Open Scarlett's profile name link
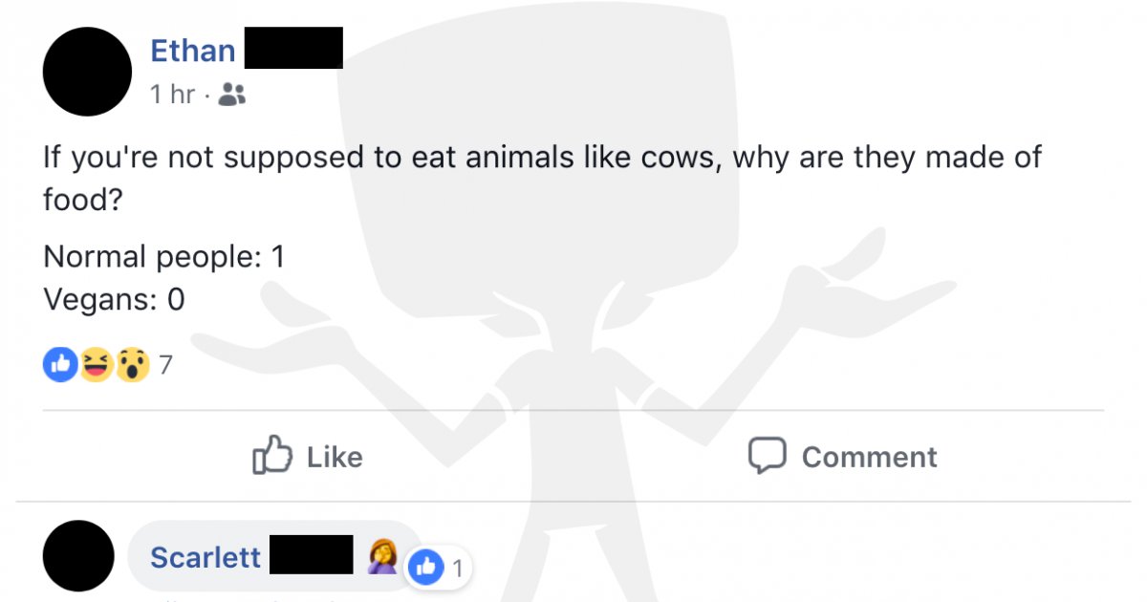The image size is (1147, 602). click(x=206, y=557)
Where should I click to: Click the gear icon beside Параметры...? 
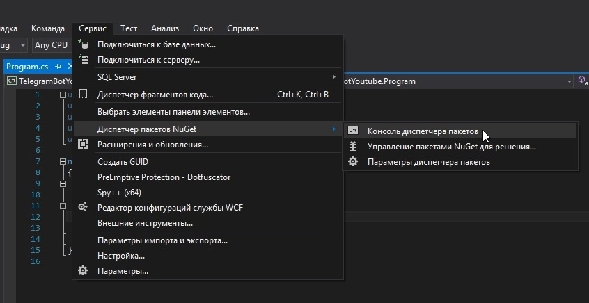click(83, 270)
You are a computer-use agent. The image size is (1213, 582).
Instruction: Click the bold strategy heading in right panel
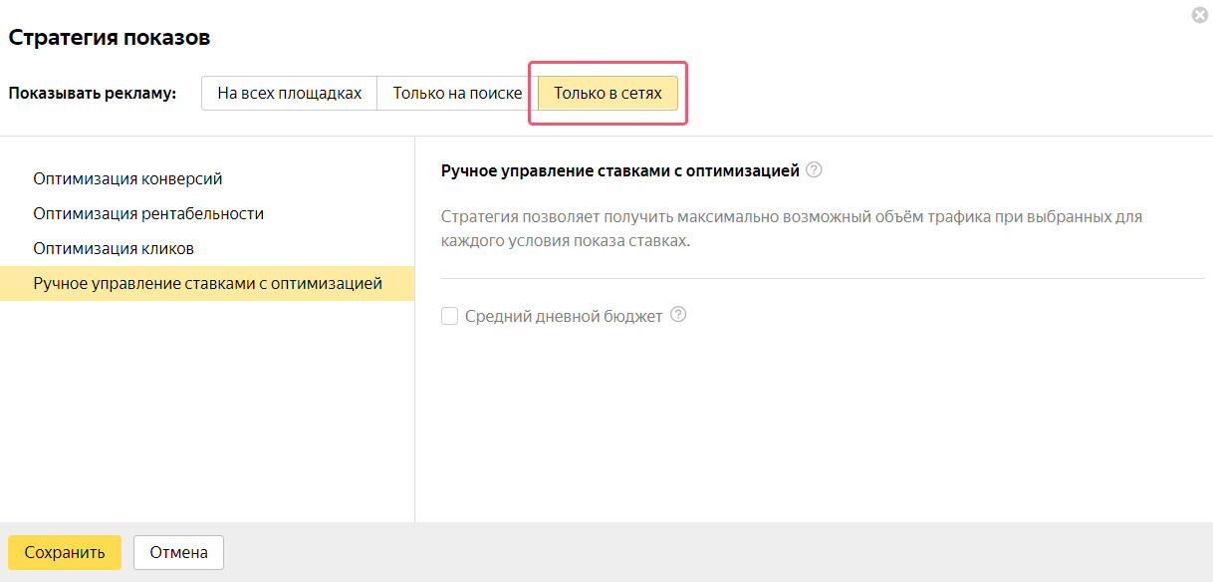pyautogui.click(x=619, y=170)
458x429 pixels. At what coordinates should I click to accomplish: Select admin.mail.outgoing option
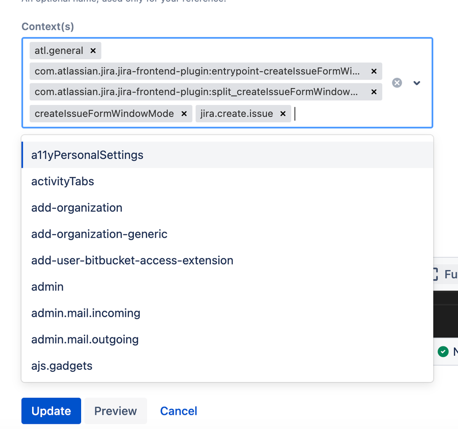(227, 339)
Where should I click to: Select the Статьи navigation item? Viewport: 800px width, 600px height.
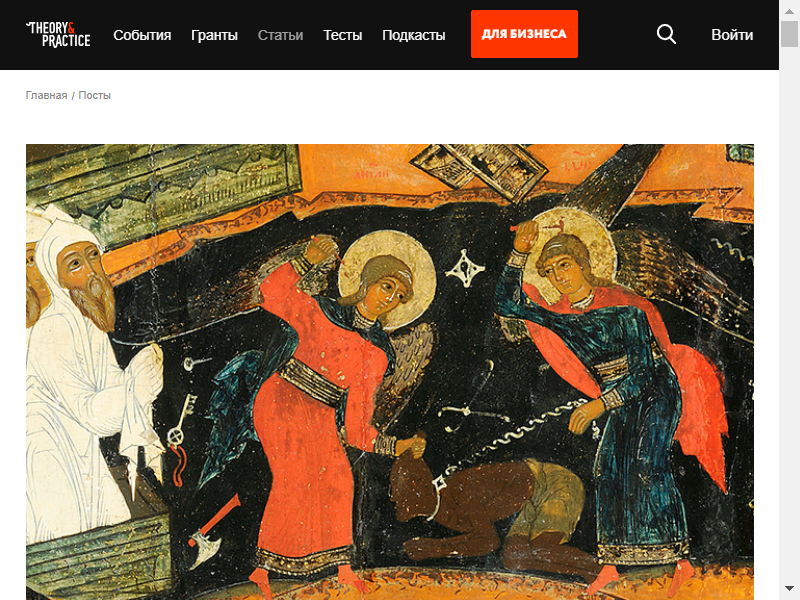coord(280,35)
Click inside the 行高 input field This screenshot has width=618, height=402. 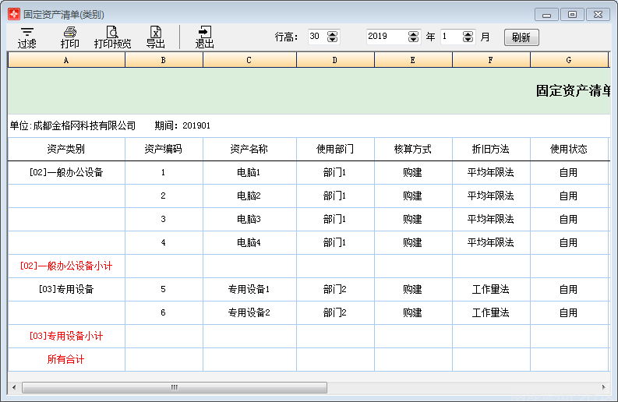(x=316, y=37)
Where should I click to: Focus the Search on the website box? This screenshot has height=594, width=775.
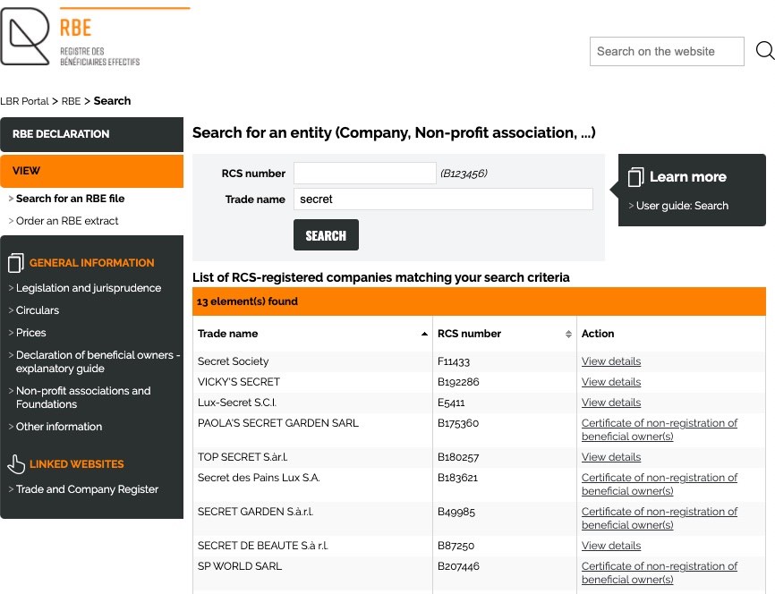(667, 52)
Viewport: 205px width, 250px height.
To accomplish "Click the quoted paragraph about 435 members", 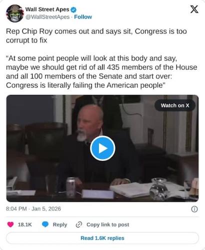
•••
In the data above, the line containing "Where should I click to: Focus" and all lines after it are to be reproduced exactly, leaving out the pictures.

Where should I click to: Focus the Search on the website box? This screenshot has height=594, width=775.
(667, 52)
Viewport: 205px width, 250px height.
To accomplish "Click the quoted paragraph about 435 members", 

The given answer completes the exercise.